Nach den ersten Vorrundenspielen klagen Torhüter über das vermeintlich unberechenbare Flugverhalten des 435 Gramm schweren WM-Balls "Fevernova". Adidas, Hersteller des WM-Neulings, weist die Spieler-Kritik am WM-Ball zurück:"Das Flattern ist eine optische Täuschung."

dpa SEOUL. Der deutsche Sportartikelhersteller adidas hat die Spieler-Kritik am WM-Ball "Fevernova" zurückgewiesen. "Das angebliche Flattern des Balles ist eine optische Täuschung", erklärte Thomas Schaik, Medienbeauftragter für Fußball des Unternehmens aus Herzogenaurach, am Donnerstag in Seoul. Die Täuschung könne durch die Oberflächen-Bemalung entstehen. Besonders die Torhüter hatten nach den ersten Vorrundenspielen über das vermeintlich unberechenbare Flugverhalten der 435 Gramm schweren Kunststoff-Kugel geklagt.

Nach Angaben von Schaik habe es bisher keinen Ball gegeben, der so präzise sei. "Der Ball ist schneller als alle anderen, deshalb erwarten wir viele Tore bei der WM", meinte er. Unterdessen hat adidas bereits mit der Entwicklung des Balles für die WM 2006 in Deutschland begonnen.

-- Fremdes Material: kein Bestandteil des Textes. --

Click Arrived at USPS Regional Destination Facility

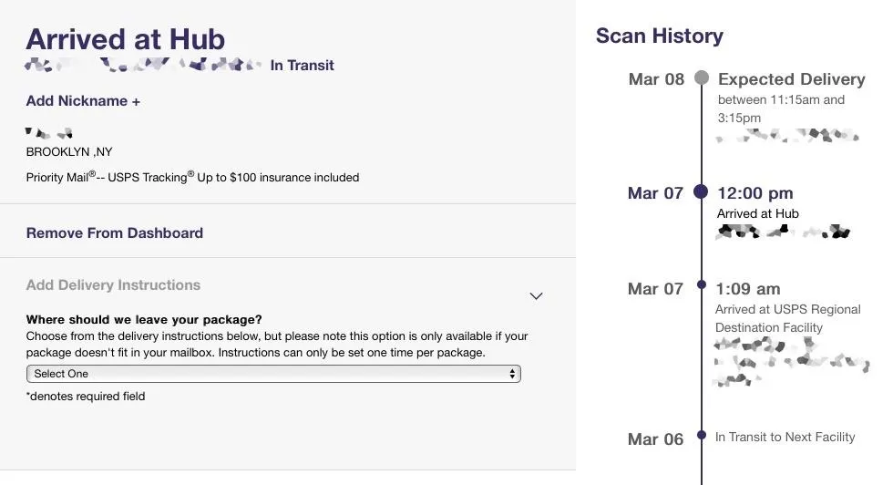pyautogui.click(x=788, y=318)
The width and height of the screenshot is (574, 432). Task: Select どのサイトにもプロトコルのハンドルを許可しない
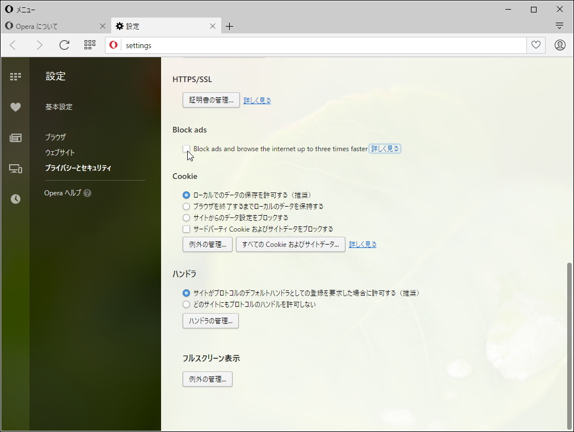(x=186, y=304)
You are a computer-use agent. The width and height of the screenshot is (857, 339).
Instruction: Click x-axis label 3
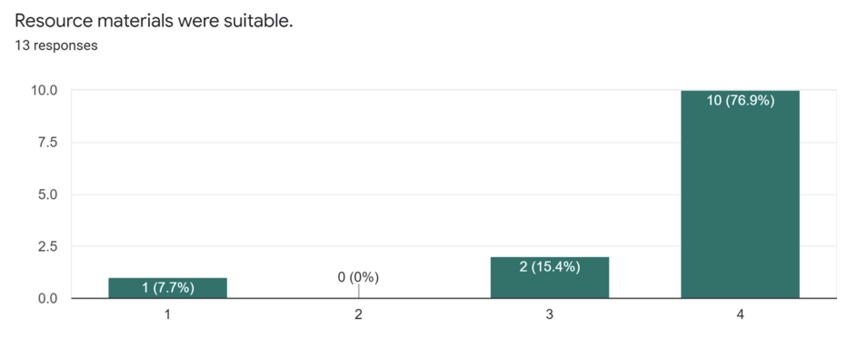click(x=550, y=314)
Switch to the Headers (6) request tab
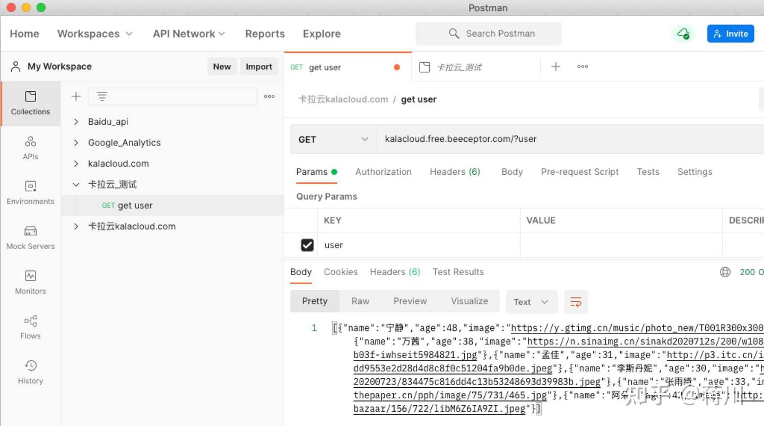The height and width of the screenshot is (426, 764). [455, 172]
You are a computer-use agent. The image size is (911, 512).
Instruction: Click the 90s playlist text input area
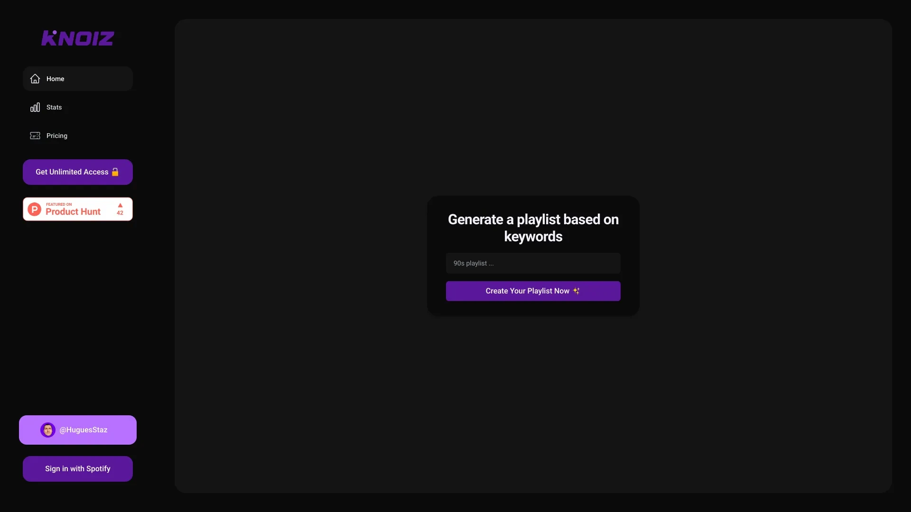[533, 263]
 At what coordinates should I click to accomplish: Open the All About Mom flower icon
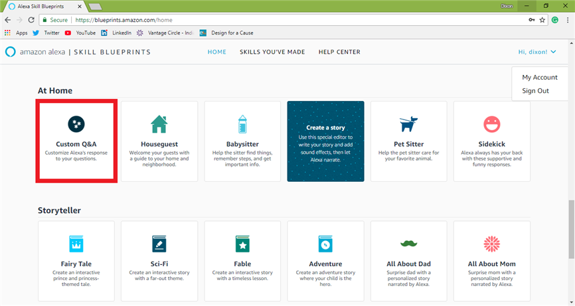pos(491,244)
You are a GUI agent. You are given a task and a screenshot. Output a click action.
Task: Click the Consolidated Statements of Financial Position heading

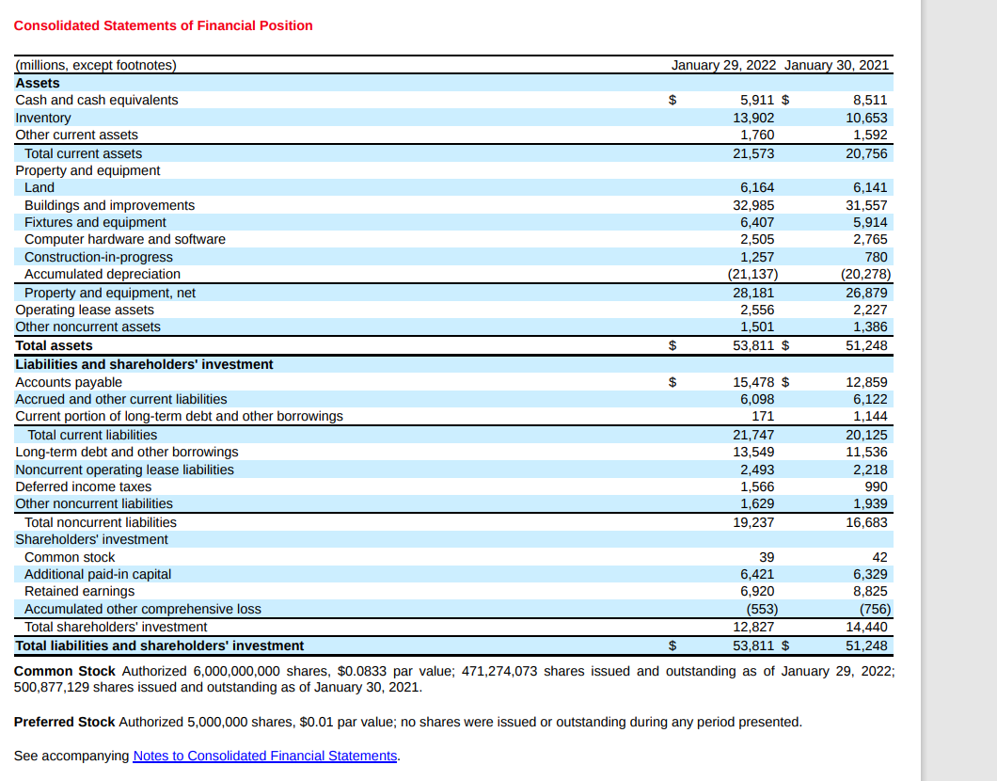(163, 25)
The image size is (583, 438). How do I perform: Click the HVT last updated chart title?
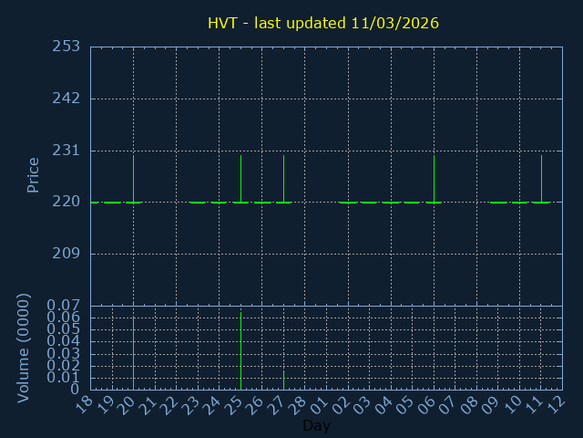pos(322,23)
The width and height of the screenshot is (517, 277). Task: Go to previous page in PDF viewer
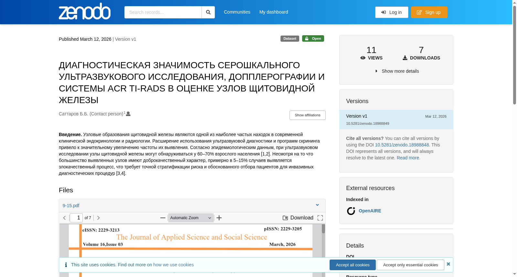65,218
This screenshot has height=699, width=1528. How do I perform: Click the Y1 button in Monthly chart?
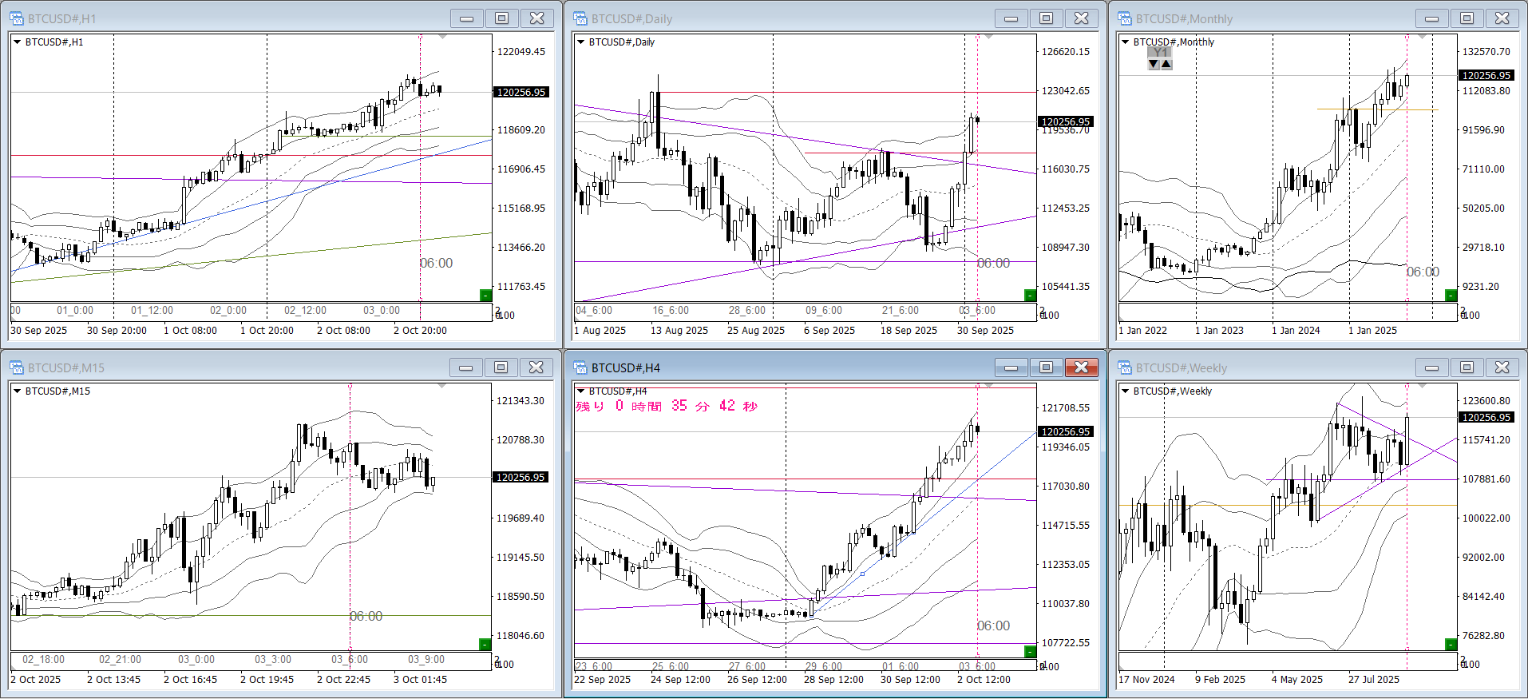coord(1160,52)
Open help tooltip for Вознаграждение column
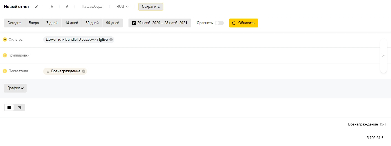The height and width of the screenshot is (146, 391). coord(382,124)
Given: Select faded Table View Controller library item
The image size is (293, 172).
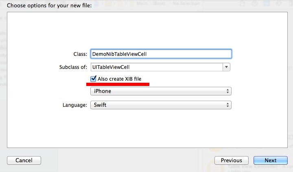Looking at the screenshot, I should tap(252, 167).
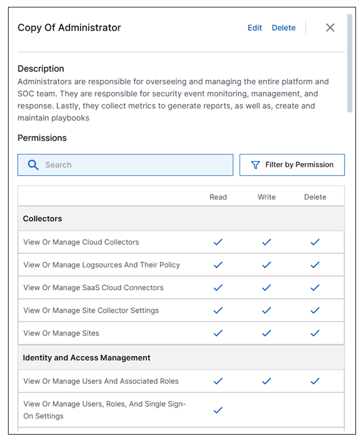Click the magnifier icon in search box
Screen dimensions: 364x442
(x=33, y=165)
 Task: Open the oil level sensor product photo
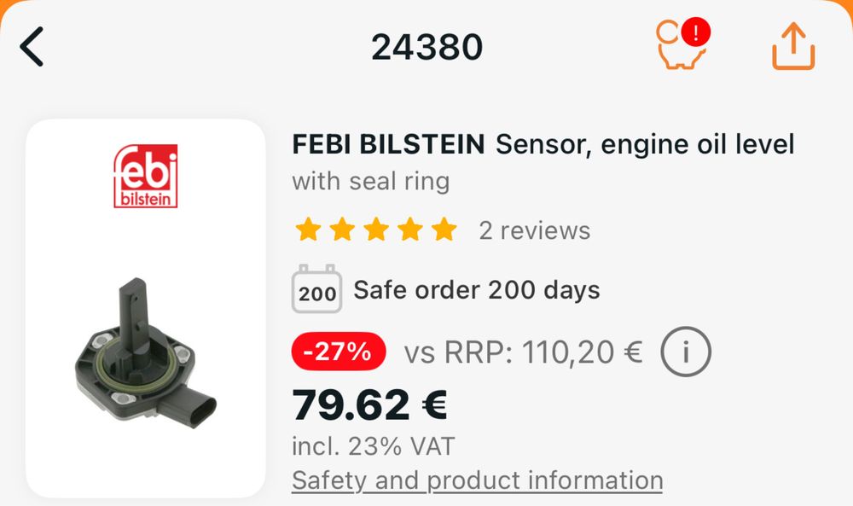[x=145, y=352]
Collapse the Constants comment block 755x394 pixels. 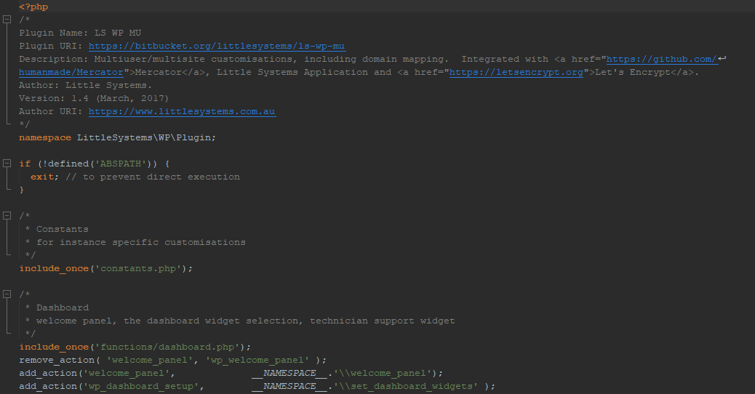(7, 216)
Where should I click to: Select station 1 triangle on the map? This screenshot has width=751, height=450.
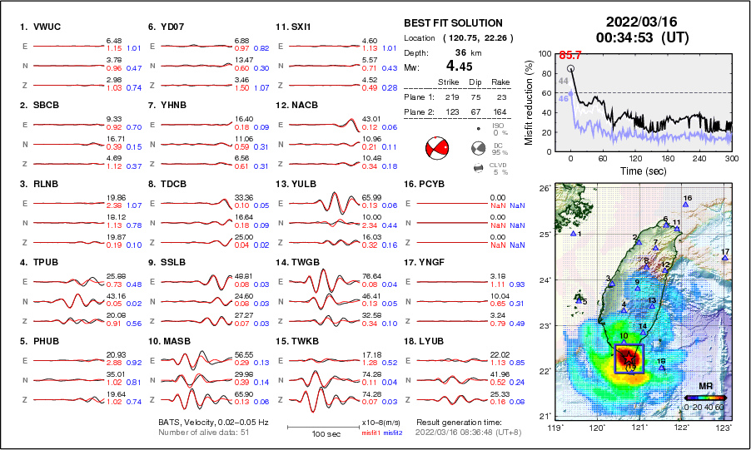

Schaik stellte klar, dass die in Fernost produzierten Bälle nicht mit Hilfe von Kinderarbeit hergestellt werden. "Das können wir garantieren. Wenn so etwas in den Firmen vorkommen sollte, wo unsere Produkte gefertigt werden, würden wir die Verträge kündigen", sagte Schaik.